You can run that as the build user. It will create a subdirectory called repodata containing package metainformation. If you have a lot of personal packages or if you want something faster, you can replace createrepo with createrepo_c, a version of createrepo written in C that’s supposed to be much faster. For my simple use case, I barely notice any difference between the two. You’ll have to run that command every time you add or remove packages from the repository, to update their metainformation.
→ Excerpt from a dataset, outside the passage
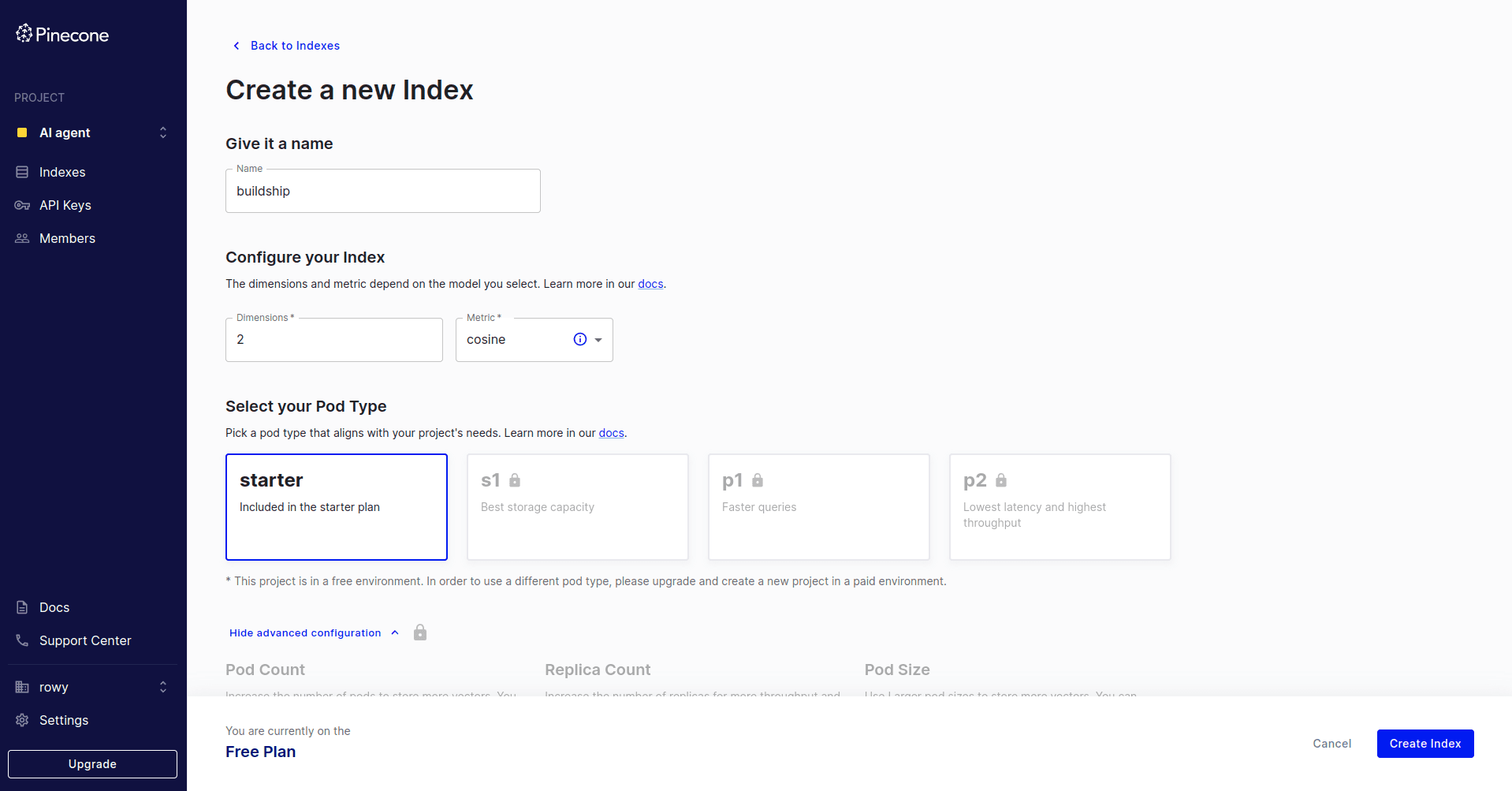
Task: Click the Create Index button
Action: [1424, 744]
The final step is telling dnf there’s a repository there. That’s as easy as creating a file under /etc/yum.repos.d with information about it. I called mine localrepo.repo and it has the following contents:

[localrepo]
name=localrepo
baseurl=file:///home/build/rpmbuild/RPMS
enabled=1
gpgcheck=0
metadata_expire=60s
priority=80

The base URL mentions the path to the local directory. The repo is also enabled and its packages are not signed, so the GPG check is disabled. Metadata expires after 60 seconds and needs to be rechecked then. That’s handy so you won’t have to use dnf’s --refresh option all the time while working with your local repository. The last line contains a numeric priority value.

The lower the number, the higher the priority. The default priority is 99 according to dnf.conf(5) and that’s the priority of the official repos because they don’t set a value. If you use other non-official repositories like RPM Fusion, you’ll see they have their own priority value. You have to decide if you want your local repo to have higher or lower priority compared to others and put a numeric value there.

Going back to the rebuilt freetype package, dnf won’t insist anymore on reinstalling the official version, but it will update it if the official package version is considered more recent. Hopefully, you’ll notice font rendering has changed slightly, rebuild the package and reinstall it from your local repository.